• **Records for the exercise**
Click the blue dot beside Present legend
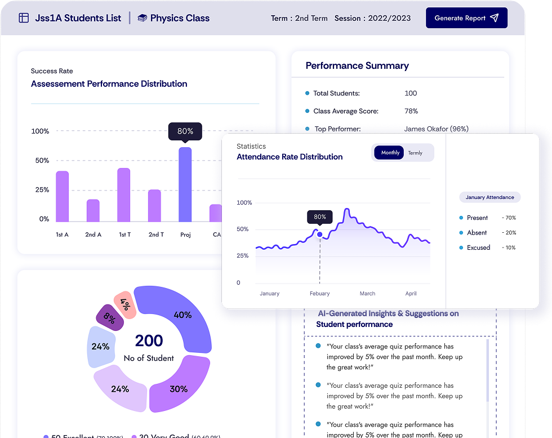552x438 pixels. click(461, 218)
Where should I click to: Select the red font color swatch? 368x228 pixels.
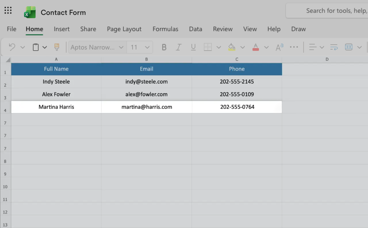point(255,47)
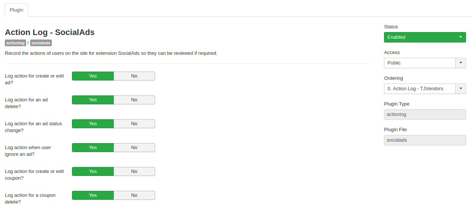
Task: Click the Plugin File socialads field
Action: (x=425, y=140)
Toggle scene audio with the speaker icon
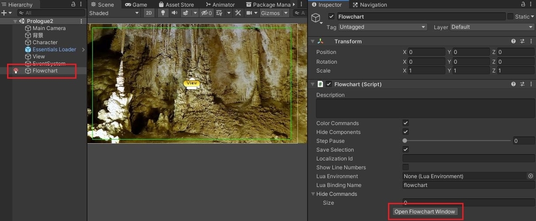The height and width of the screenshot is (221, 536). 174,13
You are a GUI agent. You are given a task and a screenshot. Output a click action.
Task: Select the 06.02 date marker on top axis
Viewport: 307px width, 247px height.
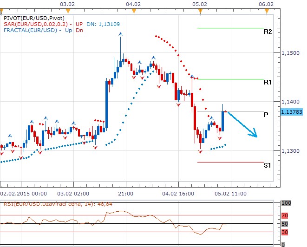pyautogui.click(x=266, y=4)
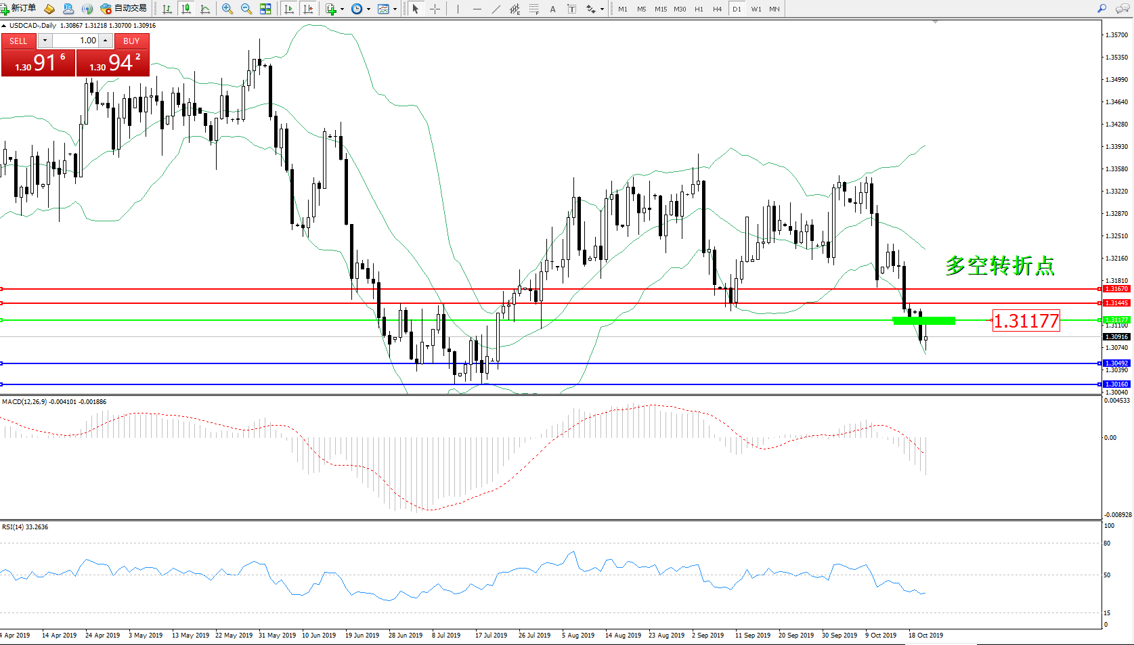
Task: Switch to W1 timeframe
Action: click(756, 9)
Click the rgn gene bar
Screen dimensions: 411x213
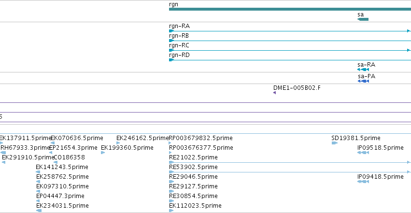coord(290,9)
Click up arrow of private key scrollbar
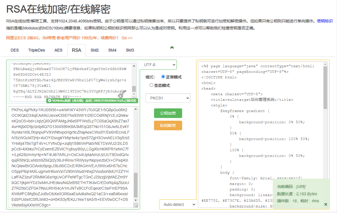The width and height of the screenshot is (337, 214). 134,66
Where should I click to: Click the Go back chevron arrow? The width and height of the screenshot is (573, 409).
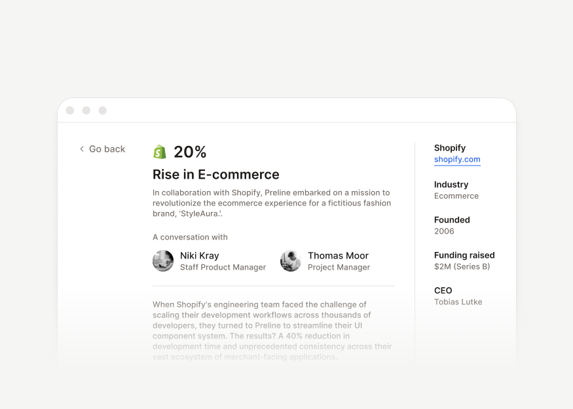point(82,149)
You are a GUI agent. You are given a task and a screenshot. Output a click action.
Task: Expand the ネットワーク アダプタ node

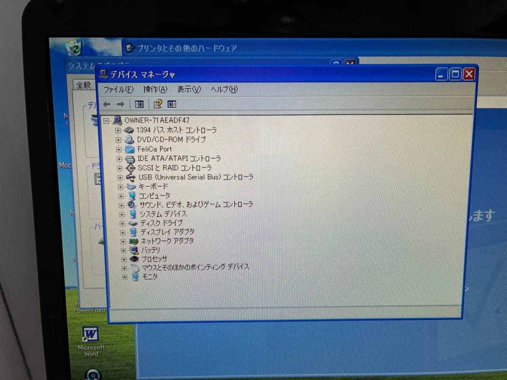123,241
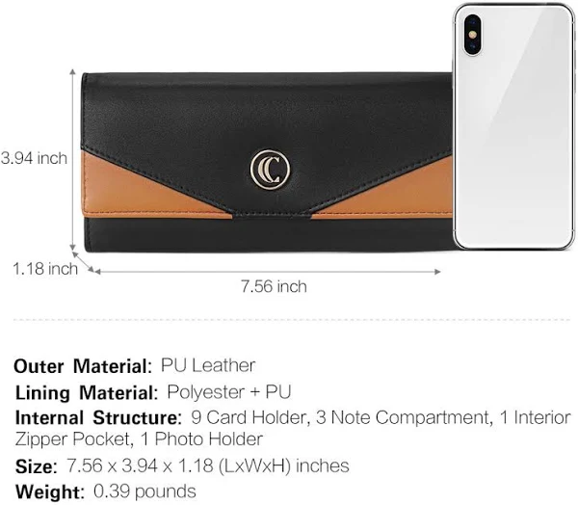Viewport: 578px width, 505px height.
Task: Click the 7.56 inch length label
Action: coord(274,286)
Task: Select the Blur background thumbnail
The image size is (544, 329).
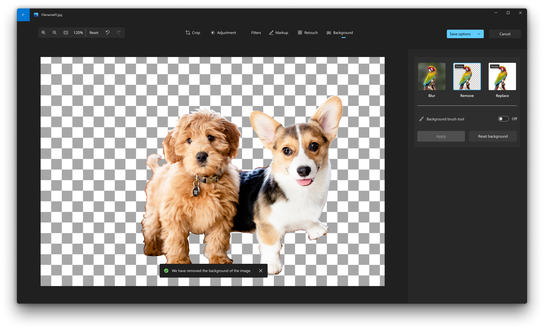Action: point(432,76)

• **Prompt**
Copy exactly the lines from the first line of the records above through the line with "Task: Select the 06.02", both included, and nothing else. Pictures stay out.

• **Output below**
Click the blue dot beside Present legend
552x438 pixels. click(461, 218)
Where should I click to: Select the red font color swatch? 368x228 pixels.
point(255,47)
Task: Click the Plugin File socialads field
Action: (x=425, y=140)
Toggle scene audio with the speaker icon
The height and width of the screenshot is (221, 536). 174,13
You are a GUI agent. You are given a task and a screenshot. Output a click action.
Task: Select the 06.02 date marker on top axis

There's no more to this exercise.